Segment Open

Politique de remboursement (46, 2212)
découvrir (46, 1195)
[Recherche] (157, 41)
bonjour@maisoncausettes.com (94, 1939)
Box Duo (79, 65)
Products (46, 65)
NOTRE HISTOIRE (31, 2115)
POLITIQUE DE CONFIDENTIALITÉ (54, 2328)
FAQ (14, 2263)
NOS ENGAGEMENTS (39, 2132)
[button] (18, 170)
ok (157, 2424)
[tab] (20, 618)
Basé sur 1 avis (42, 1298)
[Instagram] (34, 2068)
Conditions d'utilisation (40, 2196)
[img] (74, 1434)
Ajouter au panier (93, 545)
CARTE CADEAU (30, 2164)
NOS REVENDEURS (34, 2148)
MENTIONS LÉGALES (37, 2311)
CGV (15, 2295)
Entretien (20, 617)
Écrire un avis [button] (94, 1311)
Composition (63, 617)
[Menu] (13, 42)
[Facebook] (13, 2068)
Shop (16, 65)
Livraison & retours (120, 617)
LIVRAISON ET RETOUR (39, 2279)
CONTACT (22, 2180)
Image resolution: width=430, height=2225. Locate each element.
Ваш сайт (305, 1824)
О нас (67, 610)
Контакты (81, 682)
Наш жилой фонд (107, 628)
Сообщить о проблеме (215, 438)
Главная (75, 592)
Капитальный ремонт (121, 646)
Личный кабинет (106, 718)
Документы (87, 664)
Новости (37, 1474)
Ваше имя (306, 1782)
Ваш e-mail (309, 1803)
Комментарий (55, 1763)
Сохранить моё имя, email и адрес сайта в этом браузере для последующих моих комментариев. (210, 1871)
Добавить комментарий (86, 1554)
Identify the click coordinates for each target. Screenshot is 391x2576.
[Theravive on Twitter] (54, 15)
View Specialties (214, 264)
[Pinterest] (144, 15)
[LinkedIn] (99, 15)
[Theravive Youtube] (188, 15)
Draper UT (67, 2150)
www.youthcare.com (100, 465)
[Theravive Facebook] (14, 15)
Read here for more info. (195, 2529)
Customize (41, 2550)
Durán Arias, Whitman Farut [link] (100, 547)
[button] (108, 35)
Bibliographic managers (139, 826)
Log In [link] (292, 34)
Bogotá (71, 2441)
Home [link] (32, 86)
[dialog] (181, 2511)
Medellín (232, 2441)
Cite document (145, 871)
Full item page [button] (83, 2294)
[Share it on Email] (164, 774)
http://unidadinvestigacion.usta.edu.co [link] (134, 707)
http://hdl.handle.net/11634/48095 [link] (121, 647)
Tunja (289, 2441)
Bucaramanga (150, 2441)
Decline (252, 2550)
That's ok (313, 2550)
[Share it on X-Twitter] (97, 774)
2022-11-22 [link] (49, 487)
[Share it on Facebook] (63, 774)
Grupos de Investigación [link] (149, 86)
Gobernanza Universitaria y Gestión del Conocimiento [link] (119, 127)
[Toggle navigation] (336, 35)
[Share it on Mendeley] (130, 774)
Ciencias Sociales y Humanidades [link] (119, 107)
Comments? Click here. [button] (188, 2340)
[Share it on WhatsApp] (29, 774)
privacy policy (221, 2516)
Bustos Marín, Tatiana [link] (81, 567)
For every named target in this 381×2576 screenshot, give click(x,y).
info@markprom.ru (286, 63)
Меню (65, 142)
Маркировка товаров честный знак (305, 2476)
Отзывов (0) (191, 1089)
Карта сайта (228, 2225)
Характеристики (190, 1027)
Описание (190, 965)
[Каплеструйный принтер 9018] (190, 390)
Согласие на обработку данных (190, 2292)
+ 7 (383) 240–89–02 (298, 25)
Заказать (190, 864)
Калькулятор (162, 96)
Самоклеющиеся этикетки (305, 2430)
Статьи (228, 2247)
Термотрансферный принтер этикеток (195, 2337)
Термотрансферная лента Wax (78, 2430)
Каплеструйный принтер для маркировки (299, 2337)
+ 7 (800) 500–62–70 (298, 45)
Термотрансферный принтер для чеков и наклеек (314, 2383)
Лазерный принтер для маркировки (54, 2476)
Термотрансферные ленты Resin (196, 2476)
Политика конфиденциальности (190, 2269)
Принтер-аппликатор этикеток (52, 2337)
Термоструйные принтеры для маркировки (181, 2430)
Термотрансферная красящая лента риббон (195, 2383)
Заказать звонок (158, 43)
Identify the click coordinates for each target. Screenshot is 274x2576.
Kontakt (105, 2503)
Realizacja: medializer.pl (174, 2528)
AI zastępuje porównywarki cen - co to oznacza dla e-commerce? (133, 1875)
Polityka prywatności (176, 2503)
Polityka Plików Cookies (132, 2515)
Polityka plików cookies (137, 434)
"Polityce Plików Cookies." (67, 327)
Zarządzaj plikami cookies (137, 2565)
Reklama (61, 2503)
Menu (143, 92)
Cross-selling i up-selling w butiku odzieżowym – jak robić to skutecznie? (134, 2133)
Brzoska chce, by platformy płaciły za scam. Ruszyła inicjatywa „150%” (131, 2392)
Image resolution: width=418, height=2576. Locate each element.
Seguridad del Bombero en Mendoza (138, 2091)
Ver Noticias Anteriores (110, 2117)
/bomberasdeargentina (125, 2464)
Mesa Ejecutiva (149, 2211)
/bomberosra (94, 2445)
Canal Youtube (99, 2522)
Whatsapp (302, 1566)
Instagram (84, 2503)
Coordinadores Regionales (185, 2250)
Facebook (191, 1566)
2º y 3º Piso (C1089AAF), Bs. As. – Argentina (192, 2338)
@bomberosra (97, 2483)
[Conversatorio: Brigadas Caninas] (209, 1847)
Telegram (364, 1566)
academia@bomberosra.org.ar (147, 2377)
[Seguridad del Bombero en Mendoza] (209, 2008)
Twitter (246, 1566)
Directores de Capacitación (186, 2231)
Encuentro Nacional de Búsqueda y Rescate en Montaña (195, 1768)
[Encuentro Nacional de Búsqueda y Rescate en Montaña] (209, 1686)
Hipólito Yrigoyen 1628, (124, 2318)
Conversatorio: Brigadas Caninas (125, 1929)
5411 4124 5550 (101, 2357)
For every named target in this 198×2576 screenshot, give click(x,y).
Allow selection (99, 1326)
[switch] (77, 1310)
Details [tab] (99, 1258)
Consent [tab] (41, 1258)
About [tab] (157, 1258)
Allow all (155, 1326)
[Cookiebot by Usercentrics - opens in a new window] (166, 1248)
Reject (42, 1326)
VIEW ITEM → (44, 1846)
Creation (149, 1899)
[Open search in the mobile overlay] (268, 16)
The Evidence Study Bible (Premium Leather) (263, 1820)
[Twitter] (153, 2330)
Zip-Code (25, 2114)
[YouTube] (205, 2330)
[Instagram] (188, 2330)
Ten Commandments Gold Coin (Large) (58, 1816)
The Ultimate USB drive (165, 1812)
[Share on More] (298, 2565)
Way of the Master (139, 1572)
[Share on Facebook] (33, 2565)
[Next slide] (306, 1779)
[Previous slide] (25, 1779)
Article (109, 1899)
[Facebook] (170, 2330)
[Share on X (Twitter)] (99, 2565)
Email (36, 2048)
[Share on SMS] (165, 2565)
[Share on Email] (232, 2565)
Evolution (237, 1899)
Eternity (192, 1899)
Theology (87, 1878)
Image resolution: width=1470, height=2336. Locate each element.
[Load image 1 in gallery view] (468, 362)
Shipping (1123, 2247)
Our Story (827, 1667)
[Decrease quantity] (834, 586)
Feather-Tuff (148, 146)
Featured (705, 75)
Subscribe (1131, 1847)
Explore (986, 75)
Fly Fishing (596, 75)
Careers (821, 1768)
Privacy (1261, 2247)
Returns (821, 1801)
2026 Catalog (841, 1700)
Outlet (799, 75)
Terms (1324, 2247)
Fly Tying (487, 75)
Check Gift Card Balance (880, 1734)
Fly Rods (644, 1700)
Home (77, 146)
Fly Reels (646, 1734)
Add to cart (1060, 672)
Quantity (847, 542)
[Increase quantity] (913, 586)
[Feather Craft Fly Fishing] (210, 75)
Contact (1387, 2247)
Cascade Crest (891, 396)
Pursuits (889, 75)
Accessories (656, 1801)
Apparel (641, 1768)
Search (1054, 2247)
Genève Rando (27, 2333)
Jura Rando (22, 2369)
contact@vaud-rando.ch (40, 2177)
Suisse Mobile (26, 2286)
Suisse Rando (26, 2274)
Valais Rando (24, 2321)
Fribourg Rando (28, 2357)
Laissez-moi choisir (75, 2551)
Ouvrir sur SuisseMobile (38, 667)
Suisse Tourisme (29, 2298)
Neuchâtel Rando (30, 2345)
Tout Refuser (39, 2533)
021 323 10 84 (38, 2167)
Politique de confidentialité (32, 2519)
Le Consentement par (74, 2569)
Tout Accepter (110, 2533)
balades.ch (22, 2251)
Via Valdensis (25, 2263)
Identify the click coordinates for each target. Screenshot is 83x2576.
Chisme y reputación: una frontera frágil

Segment Closed

PROBLEM STATEMENT →
Where the line containing "Suisse Mobile (26, 2286)" appears, begin a word-for-word copy and carry it through the last line of the listing, leaving out all other lines.

SOLVED PROBLEM →
Suisse Mobile (26, 2286)
Suisse Rando (26, 2274)
Valais Rando (24, 2321)
Fribourg Rando (28, 2357)
Laissez-moi choisir (75, 2551)
Ouvrir sur SuisseMobile (38, 667)
Suisse Tourisme (29, 2298)
Neuchâtel Rando (30, 2345)
Tout Refuser (39, 2533)
021 323 10 84 (38, 2167)
Politique de confidentialité (32, 2519)
Le Consentement par (74, 2569)
Tout Accepter (110, 2533)
balades.ch (22, 2251)
Via Valdensis (25, 2263)
Identify the click coordinates for each target. Screenshot is 83x2576.
Chisme y reputación: una frontera frágil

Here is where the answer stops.